### Dataset records
..............................
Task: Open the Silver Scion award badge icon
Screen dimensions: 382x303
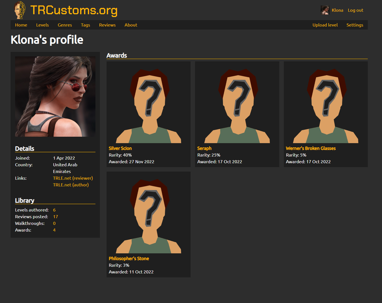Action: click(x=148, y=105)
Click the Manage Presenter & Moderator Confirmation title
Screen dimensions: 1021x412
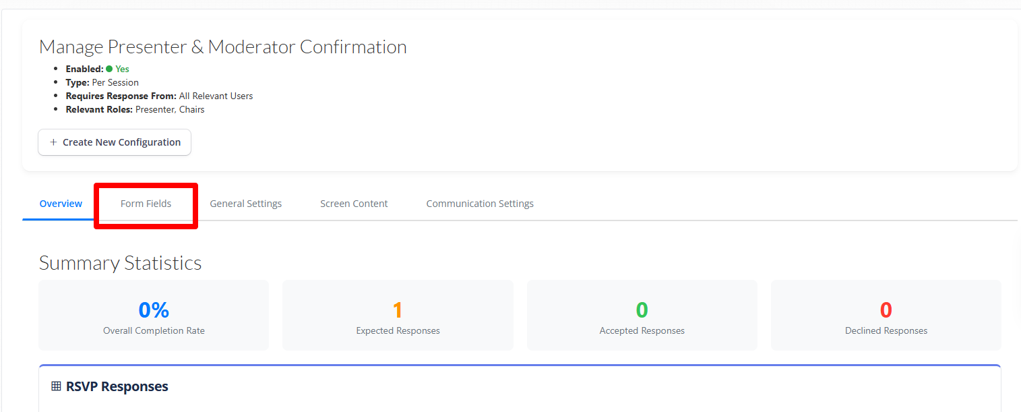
..............................
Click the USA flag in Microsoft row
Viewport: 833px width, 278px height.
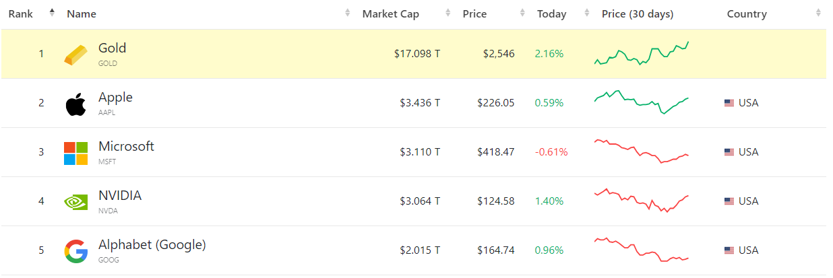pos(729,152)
..............................
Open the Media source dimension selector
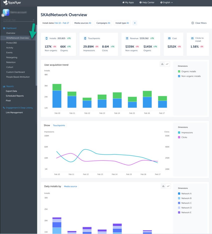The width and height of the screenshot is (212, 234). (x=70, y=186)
..............................
### What is needed
Using the data above, copy exactly the lines from the one containing "Task: Open the Silver Scion award badge icon" to the one containing "Screen dimensions: 1021x412", inclusive. Exclude the pictures.

### Expected answer
Task: Open the Silver Scion award badge icon
Screen dimensions: 382x303
Action: click(x=148, y=105)
Click the Manage Presenter & Moderator Confirmation title
Screen dimensions: 1021x412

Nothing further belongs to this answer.